Chronique

Enrico Pieranunzi

Play Gershwin

Enrico Pieranunzi (p), Gabriele Mirabassi (cl), Gabriele Pieranunzi (vln).

Label / Distribution : CamJazz/Harmonia Mundi

Enrico Pieranunzi est de ces musiciens qui n’aiment rien tant que franchir les frontières. Pas seulement celle qui sépare son pays natal de la France, mais avant tout, beaucoup plus poétiques, celles qui constituent des points de passage entre les musiques. Entre toutes musiques, serait-on tenté de dire. Sa formation, tant classique que jazz, est pour lui le symbole d’une ouverture que le pianiste romain a su faire valoir depuis le milieu des années 70, tout au long d’une bonne centaine de disques en tant que leader ou sideman et de prestigieuses collaborations (Chet Baker, Charlie Haden, Phil Woods, Paul Motian, Lee Konitz, …). Au point que Pieranunzi est devenu l’un des personnages-clés de l’histoire récente du jazz, en Europe et ailleurs.
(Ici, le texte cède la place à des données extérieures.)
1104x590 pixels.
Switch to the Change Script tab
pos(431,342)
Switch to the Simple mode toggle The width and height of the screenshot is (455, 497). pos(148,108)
Au cours des dernières années, Scarlatti, Bach, Haendel ou Debussy ont figuré à son tableau de chasse, ainsi qu’en témoignent différents albums dont le dernier, paru en 2018, a pour titre Monsieur Claude. Et voici venir le tour d’un géant de la musique américaine du XXe siècle, George Gershwin, dont on a récemment fêté les 90 ans de l’une des compositions les plus emblématiques, « An American In Paris ».

On ne boudera pas son plaisir, tant les premières notes de celle-ci emportent l’adhésion. La formule sonore du disque, sobrement intitulé Play Gershwin, est inédite autant que réduite à celle d’un trio singulier, comme une évidence a posteriori : piano, clarinette, violon. Elle a nécessité un gros travail d’arrangement, soit par contraction de la masse orchestrale pour une interprétation à trois instruments, soit pour inventer une circulation de la parole entre ces derniers quand la composition n’en prévoyait qu’un seul, et peut-être aussi pas mal de doutes face à l’ampleur de la tâche à accomplir. Pas de quoi effaroucher le pianiste, toutefois.

Afin de la mener à bien, Enrico Pieranunzi a eu recours à deux Gabriele, frères de. Mirabassi pour la clarinette et Pieranunzi pour le violon. Une histoire de famille, ou presque. Ajoutez une version tout aussi enchantée de « Rhapsody In Blue » et trois préludes (ces derniers étant au départ composés pour piano seul), et vous obtenez un disque léger et tendre comme savait l’être la musique de l’Américain, sans jamais céder à la moindre facilité et sans que soit par ailleurs dénaturée son œuvre du fait de la transformation instrumentale.

Le piano d’Enrico Pieranunzi virevolte comme aurait dansé Gene Kelly, il a en tête le souvenir du ragtime tout autant que celui de Bach ; les échanges avec le violon et la clarinette sont exposés à la lumière d’une joie d’être en musique qui s’avère contagieuse. Il n’en faudrait guère plus pour qu’on se prenne à rêver d’un monde enfin libéré de ses démons. Ce Gershwin-là coule de source et Play Gershwin est une belle façon de signifier son caractère intemporel.